◆ Work request
Reproduce the Hotline Miami review below in full, without changing any character.

Available on Steam and GOG l Published by Dennaton Games l Developed by Devolver Digital l Unclassified l Supports 1 player
REVIEW IN BRIEF > Dishonored whispers in the tones of Thief, 2D stealth is celebrating its magnum opus and Adam Jensen bears the hallmarks of the cybernetic implants of the Deus Ex of old. Their subtlety is to be applauded, but forget the classics, because this is the year of the generation-shifting assassin. This top down action game features a 1989 setting, 1990s aesthetic and 2012’s most violent protagonist: you.
REVIEW IN FULL > “Recklessness is rewarded,” goads a Hotline Miami loading screen, just a tooltip for some but enough of a callous statement to raise the hair on the back of the neck of a trained killer. Recklessness is the downfall of the careful. A master assassin is subtle. So under the cover of darkness Ezio sprints, feet speeding across roof tiles that would give way to a heavier touch, in pursuit of his target. In the darkest shadows of Dunwall, where the rats wander and harbour bells reach ears on alert, Corvo watches his targets for an opening in their routine. Agent 47 walks with purpose, down a hall in clear sight, shrouded in disguise. For these men, recklessness is the name of a lesser being.

◆ Dataset extract
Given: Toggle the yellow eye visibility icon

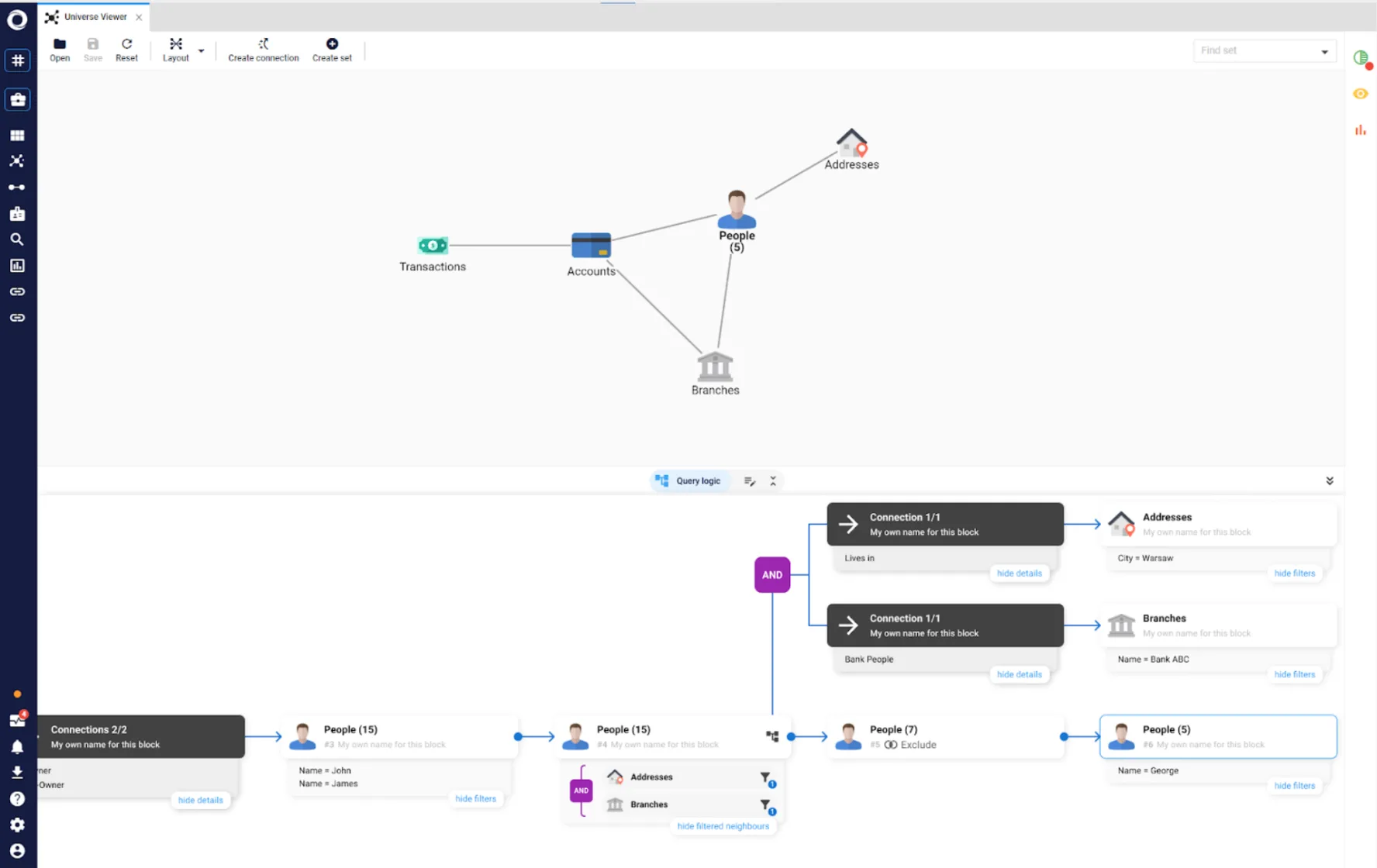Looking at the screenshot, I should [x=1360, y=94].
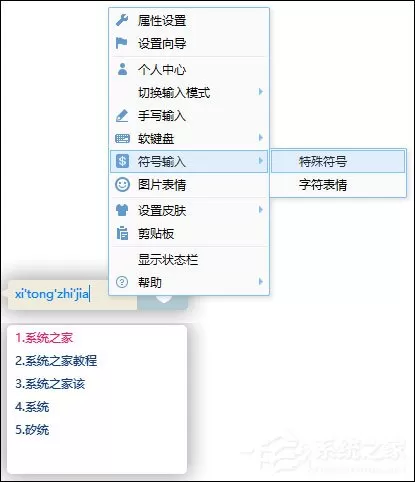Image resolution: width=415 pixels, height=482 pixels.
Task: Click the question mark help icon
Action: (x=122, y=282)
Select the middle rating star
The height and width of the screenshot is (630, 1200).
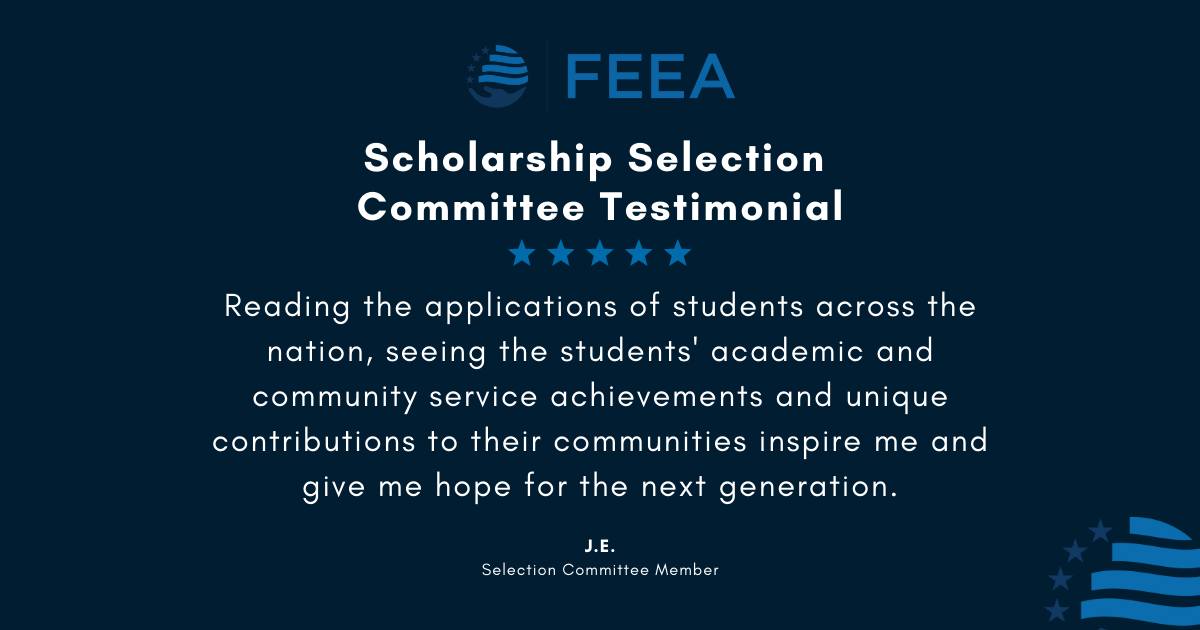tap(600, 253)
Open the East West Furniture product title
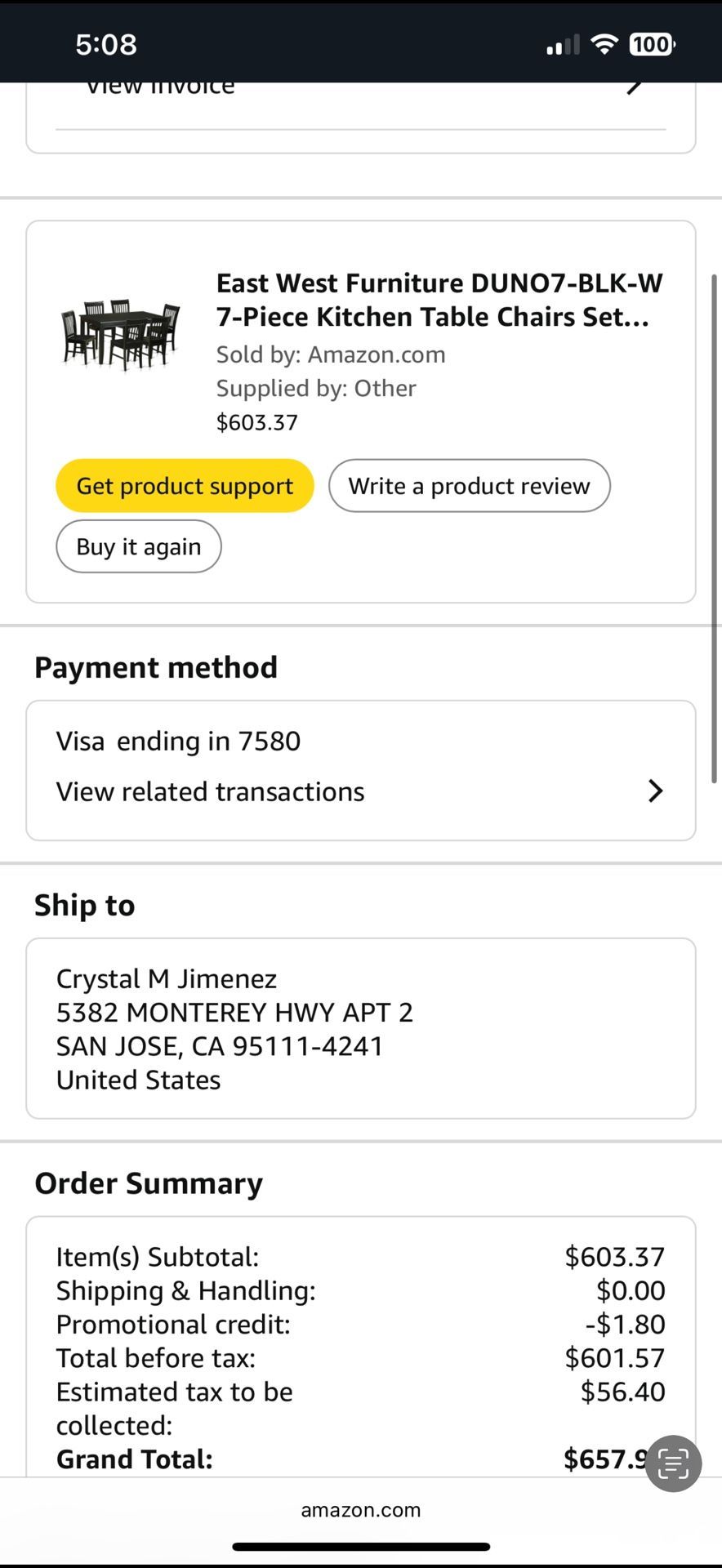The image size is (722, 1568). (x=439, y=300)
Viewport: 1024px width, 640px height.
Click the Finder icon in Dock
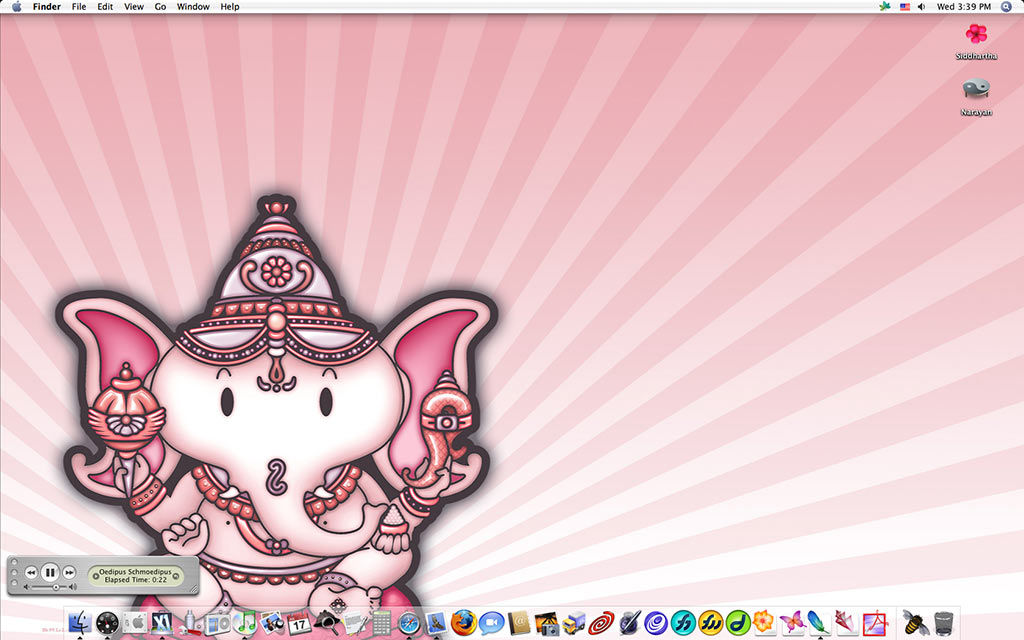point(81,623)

...

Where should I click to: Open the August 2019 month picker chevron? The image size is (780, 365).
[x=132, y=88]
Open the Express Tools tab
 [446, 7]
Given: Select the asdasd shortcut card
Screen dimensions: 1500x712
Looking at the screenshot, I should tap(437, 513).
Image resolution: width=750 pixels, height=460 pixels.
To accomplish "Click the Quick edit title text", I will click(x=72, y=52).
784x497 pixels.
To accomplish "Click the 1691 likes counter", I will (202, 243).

--

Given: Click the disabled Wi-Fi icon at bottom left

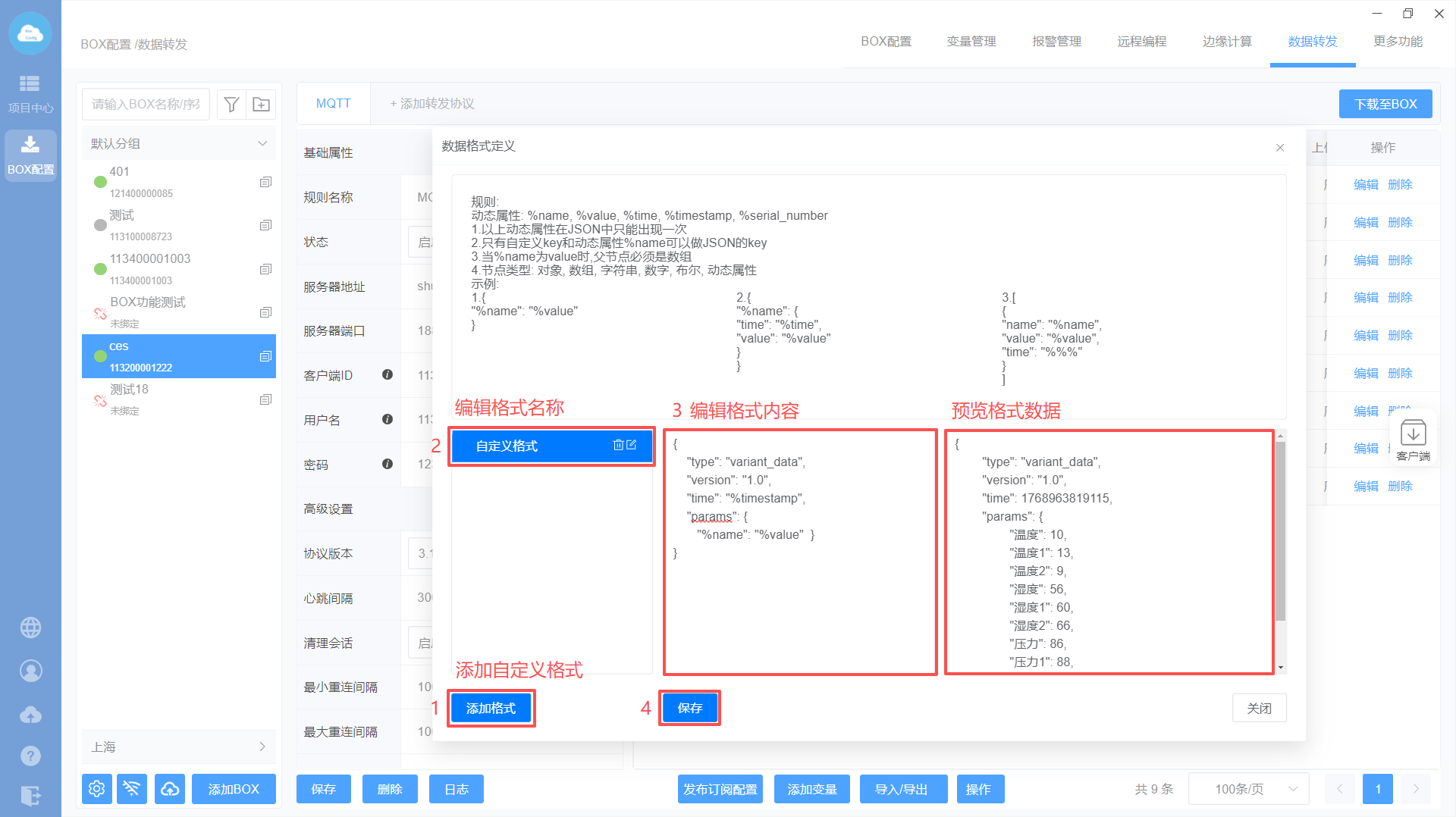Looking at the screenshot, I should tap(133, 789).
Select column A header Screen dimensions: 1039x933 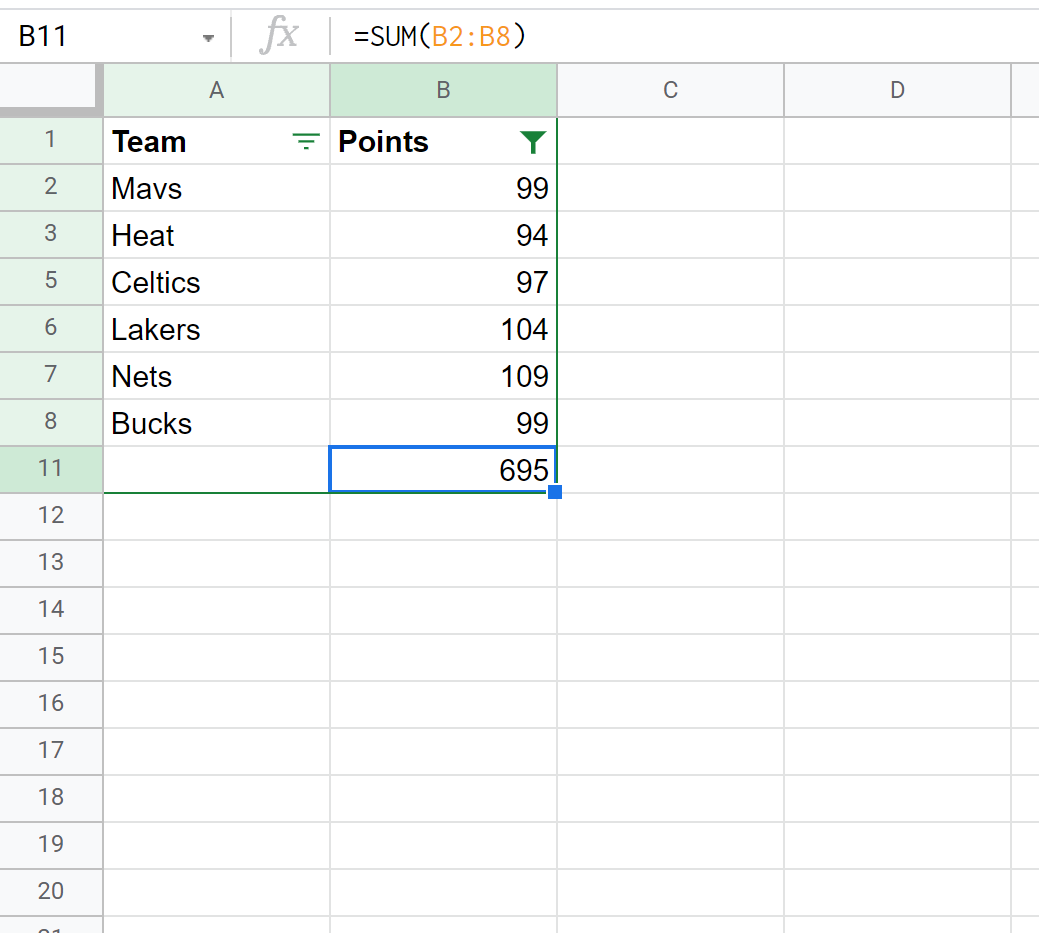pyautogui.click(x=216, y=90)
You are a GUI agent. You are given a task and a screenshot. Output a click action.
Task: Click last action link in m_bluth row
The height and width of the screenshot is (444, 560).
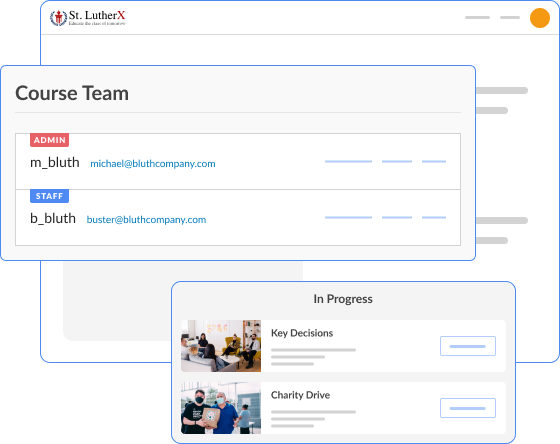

◆ The answer
Available on Steam and GOG l Published by Dennaton Games l Developed by Devolver Digital l Unclassified l Supports 1 player
REVIEW IN BRIEF > Dishonored whispers in the tones of Thief, 2D stealth is celebrating its magnum opus and Adam Jensen bears the hallmarks of the cybernetic implants of the Deus Ex of old. Their subtlety is to be applauded, but forget the classics, because this is the year of the generation-shifting assassin. This top down action game features a 1989 setting, 1990s aesthetic and 2012’s most violent protagonist: you.
REVIEW IN FULL > “Recklessness is rewarded,” goads a Hotline Miami loading screen, just a tooltip for some but enough of a callous statement to raise the hair on the back of the neck of a trained killer. Recklessness is the downfall of the careful. A master assassin is subtle. So under the cover of darkness Ezio sprints, feet speeding across roof tiles that would give way to a heavier touch, in pursuit of his target. In the darkest shadows of Dunwall, where the rats wander and harbour bells reach ears on alert, Corvo watches his targets for an opening in their routine. Agent 47 walks with purpose, down a hall in clear sight, shrouded in disguise. For these men, recklessness is the name of a lesser being.